- _WRITTEN EXERCISE 1_
Reproduce the section of the Pentecost sermon that begins with the words "Matthew preached this" and ends with "devastating conversion moments.".

- _SOURCE PASSAGE_
--------

Matthew preached this sermon in May, 2002 at the very impressive St. Michael’s Church in Grosse Pointe Woods.
Preacher: The Rev. Matthew Lawrence, Chaplain, the Episcopal Center at the University of Michigan
Well, today is Pentecost. I see a lot of people wearing red today — thank you, and you look wonderful… if only I didn’t feel like I was at pep rally for the University of Wisconsin!
Have you ever had a Pentecost experience?
some kind of encounter with the Holy Spirit? Sometimes they can be small experiences — the Spirit seems to brush past us and we catch a breath, a beat of her wings; or sometimes they can be huge, life-changing experiences: tongues of fire, devastating conversion moments.
the day when the Holy Spirit descended
a crashing sound like the rush of a violent wind
tongues of fire appeared among the disciples
and somehow transformed these imperfect and some might say not too bright average joes into the founders of a global movement that would change world history
the day when a spiritual force the likes of which the world had never seen before would make its presence known
and the world would never be the same
we call this the birthday of the church
This is a very impressive event that we’re trying to celebrate here
I wanted to do it justice
So on Friday morning I left my office
because I can’t get any real work done in my office
and went to my favorite coffee shop to work on this sermon
Got a seat next to the window on State Street
busy pedestrian thoroughfare near central campus
And if you want to know the truth: I wanted to come up with a really impressive sermon for you
not just to do justice to this impressive event
but because I knew I was coming to Grosse Pointe Woods
Now, I don’t know really know Grosse Pointe Woods from Grosse Pointe Shores or Grosse Pointe Farms;
all I know is the Grosse and the Pointe both have e’s on the end
and that’s very intimidating for a guy that grew up in Minnesota
So I went to this coffee shop and brought with me some very impressive books
including a source on the early Christian theologians
because I wanted to look up what St. Augustine and Iraneus had to say about the Holy Spirit
I was hoping to find a bunch of very impressive quotes for you
so I sat down with my overpriced cup of coffee and started reading St. Augustine and this is what I read:
Scripture does indeed say: “God is love” (1 Jn. 4:8, 16); and so has left us to ask whether it is God the Father, or God the Son, or God the Holy Spirit, or God theTrinity itself, who is love. Now it is no use to say that love is called “God” because it is a gift of God and that therefore it is not a substantive reality worthy to be named God.

--------

- _AVAILABLE RECORDS_
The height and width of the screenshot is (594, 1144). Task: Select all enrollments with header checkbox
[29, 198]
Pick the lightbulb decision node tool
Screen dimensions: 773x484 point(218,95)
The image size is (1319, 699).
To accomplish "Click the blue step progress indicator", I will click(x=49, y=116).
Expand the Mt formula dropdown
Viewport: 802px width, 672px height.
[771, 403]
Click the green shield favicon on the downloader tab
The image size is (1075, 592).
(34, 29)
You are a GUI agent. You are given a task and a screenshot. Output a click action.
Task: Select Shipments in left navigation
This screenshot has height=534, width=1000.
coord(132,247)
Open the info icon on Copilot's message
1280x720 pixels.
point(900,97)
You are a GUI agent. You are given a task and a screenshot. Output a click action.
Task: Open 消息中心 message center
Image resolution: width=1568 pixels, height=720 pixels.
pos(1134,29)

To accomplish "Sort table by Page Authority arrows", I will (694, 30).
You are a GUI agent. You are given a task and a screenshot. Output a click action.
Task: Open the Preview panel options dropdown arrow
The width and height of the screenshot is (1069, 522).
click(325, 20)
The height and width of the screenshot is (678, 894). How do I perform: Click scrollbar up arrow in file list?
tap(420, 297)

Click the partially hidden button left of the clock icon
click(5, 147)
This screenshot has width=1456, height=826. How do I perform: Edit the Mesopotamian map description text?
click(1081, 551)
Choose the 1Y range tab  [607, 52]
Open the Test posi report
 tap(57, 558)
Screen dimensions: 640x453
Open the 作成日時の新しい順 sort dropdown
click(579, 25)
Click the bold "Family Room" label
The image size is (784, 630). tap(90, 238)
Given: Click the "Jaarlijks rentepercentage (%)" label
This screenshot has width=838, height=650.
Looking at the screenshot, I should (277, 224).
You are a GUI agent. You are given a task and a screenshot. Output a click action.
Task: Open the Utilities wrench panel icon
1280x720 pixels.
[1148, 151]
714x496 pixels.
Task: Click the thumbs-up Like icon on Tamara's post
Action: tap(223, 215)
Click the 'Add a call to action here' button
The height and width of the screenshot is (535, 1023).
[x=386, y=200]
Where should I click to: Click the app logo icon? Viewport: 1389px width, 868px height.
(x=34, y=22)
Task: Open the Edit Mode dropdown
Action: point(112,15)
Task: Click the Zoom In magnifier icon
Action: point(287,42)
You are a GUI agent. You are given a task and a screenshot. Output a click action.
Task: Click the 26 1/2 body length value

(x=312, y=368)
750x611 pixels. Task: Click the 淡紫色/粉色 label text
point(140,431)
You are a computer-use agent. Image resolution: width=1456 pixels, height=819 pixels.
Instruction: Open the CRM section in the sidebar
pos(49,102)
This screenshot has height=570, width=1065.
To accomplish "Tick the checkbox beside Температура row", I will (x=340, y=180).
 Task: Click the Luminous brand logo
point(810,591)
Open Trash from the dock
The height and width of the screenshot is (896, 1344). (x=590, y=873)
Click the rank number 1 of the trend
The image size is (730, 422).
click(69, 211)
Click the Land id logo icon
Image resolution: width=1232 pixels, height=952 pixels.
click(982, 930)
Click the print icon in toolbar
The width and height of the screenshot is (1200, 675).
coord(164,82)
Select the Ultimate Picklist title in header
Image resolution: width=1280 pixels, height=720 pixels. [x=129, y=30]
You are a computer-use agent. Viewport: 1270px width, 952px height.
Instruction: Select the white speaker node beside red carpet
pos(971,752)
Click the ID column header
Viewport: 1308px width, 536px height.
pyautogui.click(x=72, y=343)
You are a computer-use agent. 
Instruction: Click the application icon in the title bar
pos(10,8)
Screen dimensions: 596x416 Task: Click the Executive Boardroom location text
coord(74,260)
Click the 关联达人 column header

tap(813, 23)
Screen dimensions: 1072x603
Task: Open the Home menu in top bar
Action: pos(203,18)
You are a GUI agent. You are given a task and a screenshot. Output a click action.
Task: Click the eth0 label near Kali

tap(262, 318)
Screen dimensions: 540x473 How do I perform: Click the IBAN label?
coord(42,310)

--------

- _WRITTEN EXERCISE 2_
Write out the portion of the listing from the line containing "Choose the 1Y" through the line containing "The height and width of the screenshot is (896, 1344).", keeping every line unchanged.

- _FULL ANSWER 1_
Matthew preached this sermon in May, 2002 at the very impressive St. Michael’s Church in Grosse Pointe Woods.
Preacher: The Rev. Matthew Lawrence, Chaplain, the Episcopal Center at the University of Michigan
Well, today is Pentecost. I see a lot of people wearing red today — thank you, and you look wonderful… if only I didn’t feel like I was at pep rally for the University of Wisconsin!
Have you ever had a Pentecost experience?
some kind of encounter with the Holy Spirit? Sometimes they can be small experiences — the Spirit seems to brush past us and we catch a breath, a beat of her wings; or sometimes they can be huge, life-changing experiences: tongues of fire, devastating conversion moments.

- _FULL ANSWER 2_
Choose the 1Y range tab  [607, 52]
Open the Test posi report
 tap(57, 558)
Screen dimensions: 640x453
Open the 作成日時の新しい順 sort dropdown
click(579, 25)
Click the bold "Family Room" label
The image size is (784, 630). tap(90, 238)
Given: Click the "Jaarlijks rentepercentage (%)" label
This screenshot has width=838, height=650.
Looking at the screenshot, I should (277, 224).
You are a GUI agent. You are given a task and a screenshot. Output a click action.
Task: Open the Utilities wrench panel icon
1280x720 pixels.
[1148, 151]
714x496 pixels.
Task: Click the thumbs-up Like icon on Tamara's post
Action: tap(223, 215)
Click the 'Add a call to action here' button
The height and width of the screenshot is (535, 1023).
[x=386, y=200]
Where should I click to: Click the app logo icon? Viewport: 1389px width, 868px height.
(x=34, y=22)
Task: Open the Edit Mode dropdown
Action: point(112,15)
Task: Click the Zoom In magnifier icon
Action: point(287,42)
You are a GUI agent. You are given a task and a screenshot. Output a click action.
Task: Click the 26 1/2 body length value

(x=312, y=368)
750x611 pixels. Task: Click the 淡紫色/粉色 label text
point(140,431)
You are a computer-use agent. Image resolution: width=1456 pixels, height=819 pixels.
Instruction: Open the CRM section in the sidebar
pos(49,102)
This screenshot has height=570, width=1065.
To accomplish "Tick the checkbox beside Температура row", I will (x=340, y=180).
 Task: Click the Luminous brand logo
point(810,591)
Open Trash from the dock
The height and width of the screenshot is (896, 1344). (x=590, y=873)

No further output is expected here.